Operating configurations

The hardwares for our MIR single-pixel imaging system are mainly comprised of spatial light modulators, single-element detectors, and control/acquisition units. The spatial modulation is conducted via a DMD (Texas Instrument, DLP650LNIR), which consists of 1280 × 800 micromirrors with a pixel pitch of 10.8-μm and on/off tilting angles of ±12°. A high-speed frame switching is allowed to operate at a binary pattern rate up to 10.752 kHz. The DMD is specified to operate at the near-infrared band from 800 to 2000 nm for ensuring an efficient beam steering performance. Two types of detectors are used in our experiment. One is an analog silicon optical detector (Thorlabs, PDA100A2) with a minimum noise equivalent power about 3 pW/Hz1/2, a response bandwidth up to 11 MHz, and an active area of 75.4 mm2. The other is a digital Si-based photon counter (Excelitas, SPCM-AQRH-54), as specified with a 63% detection efficiency at 771 nm, a dark noise below 100 Hz, and a 180-μm sensor diameter. The detector outputs are registered by a data acquisition system based on a FPGA (Altera, Cyclone II) with a sampling clock up to 250 MHz and a 12-bit analog-to-digital converter (Analog Devices, AD7091R8) with a sampling time of 1 μs.

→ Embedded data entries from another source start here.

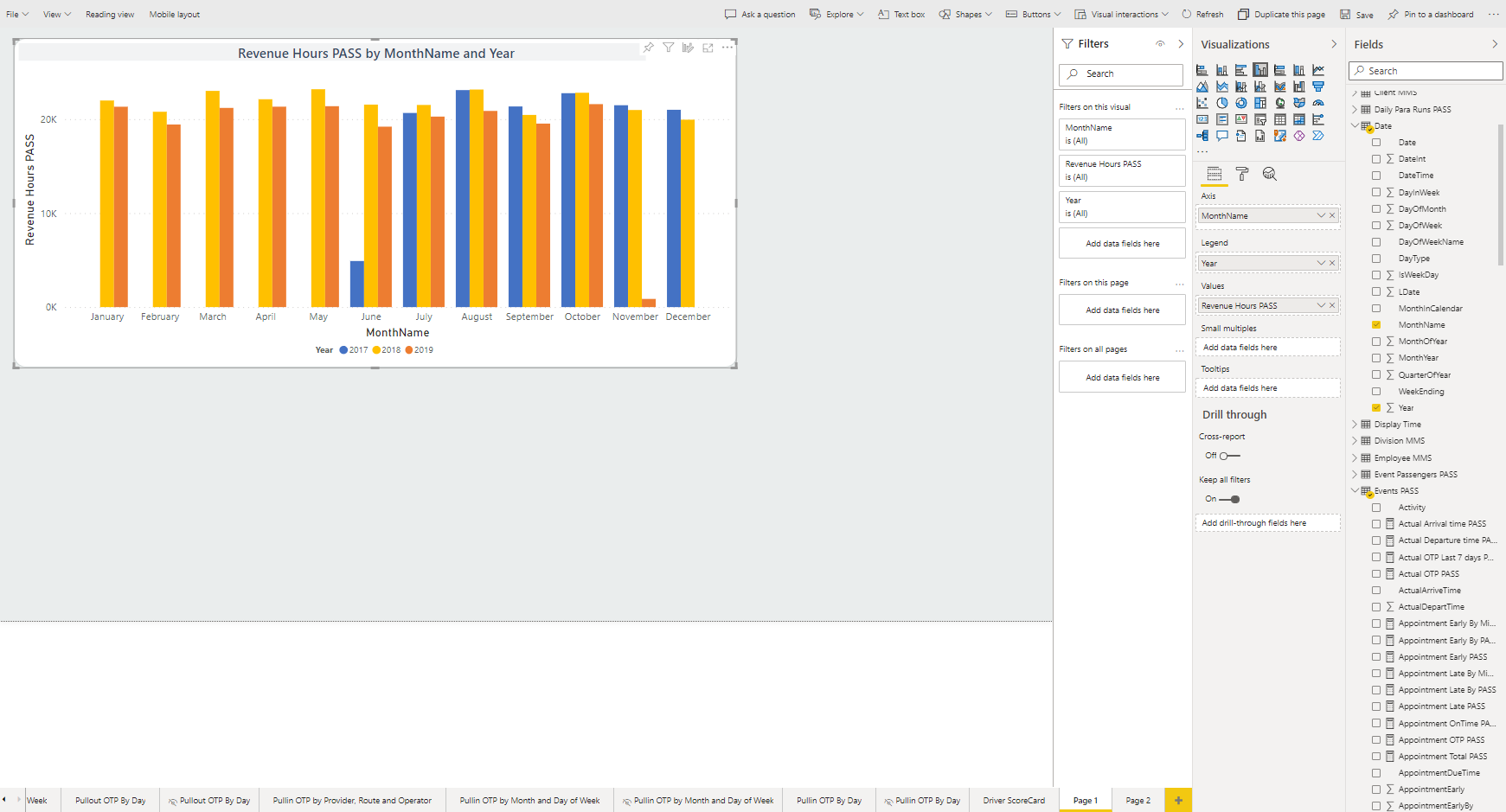
Task: Select the pie chart visualization icon
Action: [x=1222, y=102]
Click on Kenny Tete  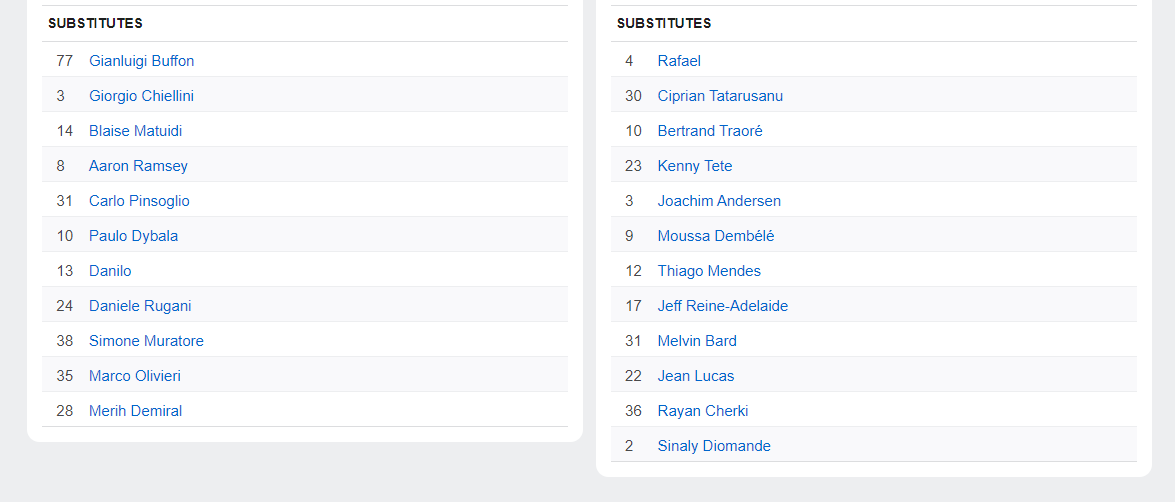(695, 166)

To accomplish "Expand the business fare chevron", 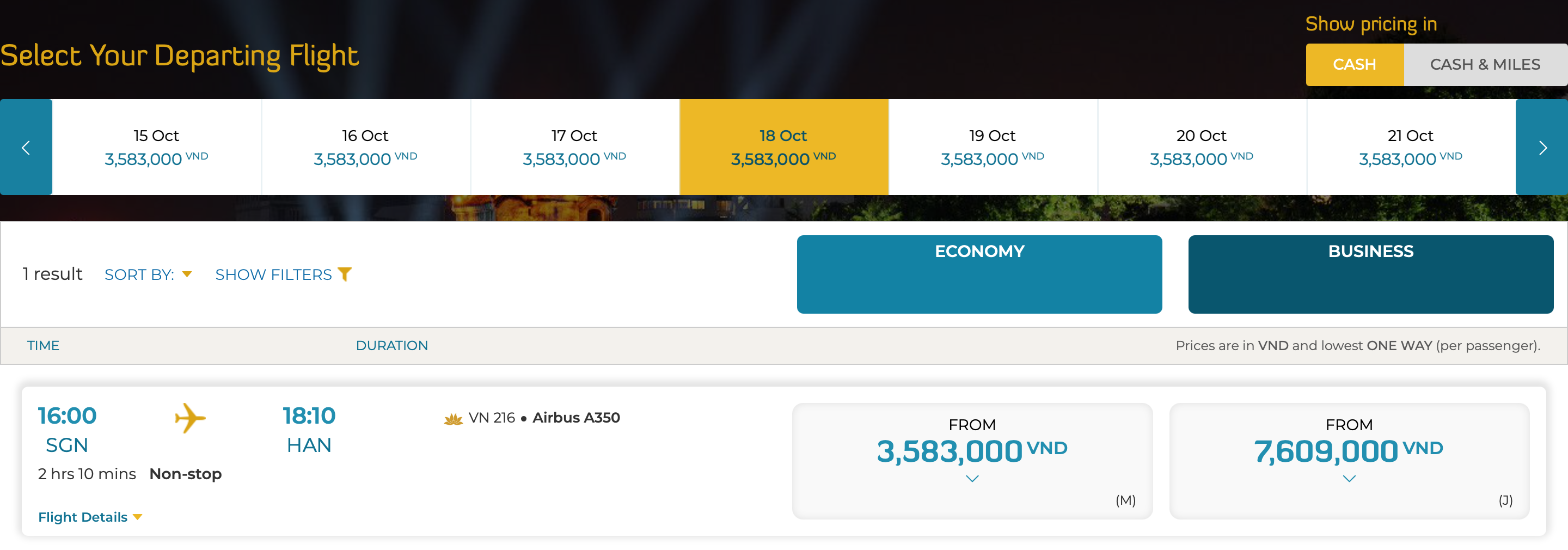I will (x=1349, y=479).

The timing sequences for synchronization trigger, signal acquisition, and data saving are controlled by the FPGA unit.

Reconstruction algorithms

For the Hadamard encoding, the intensity-based imaging masks are prepared by subtraction between two sequential complementary patterns. The differential intensity measurement is beneficial to eliminate the unwanted low-frequency noises. Thanks to the orthonormal property of the Hadamard matrix, the inverse matrix is simply obtained via the transpose operation, which facilitates a fast image reconstruction. In the compressive imaging, the random patterns are used due to the incoherence to the spatial features of the target, which is essential for the sub-Nyquist sampling. The recovery of sparse signals can be realized based on compressed sensing algorithms, which usually minimize the l1 norm in the convex optimization. To reduce Gaussian noise in the reconstructed image, a machine learning approach is used to implement a deep denoiser based on convolutional neural networks49. Note that more advanced imaging processing algorithms are available to further improve the restoration performance with a reduced undersampling ratio. Inevitably, more computational resources are required, which may result in a longer reconstruction time than that for the data acquisition.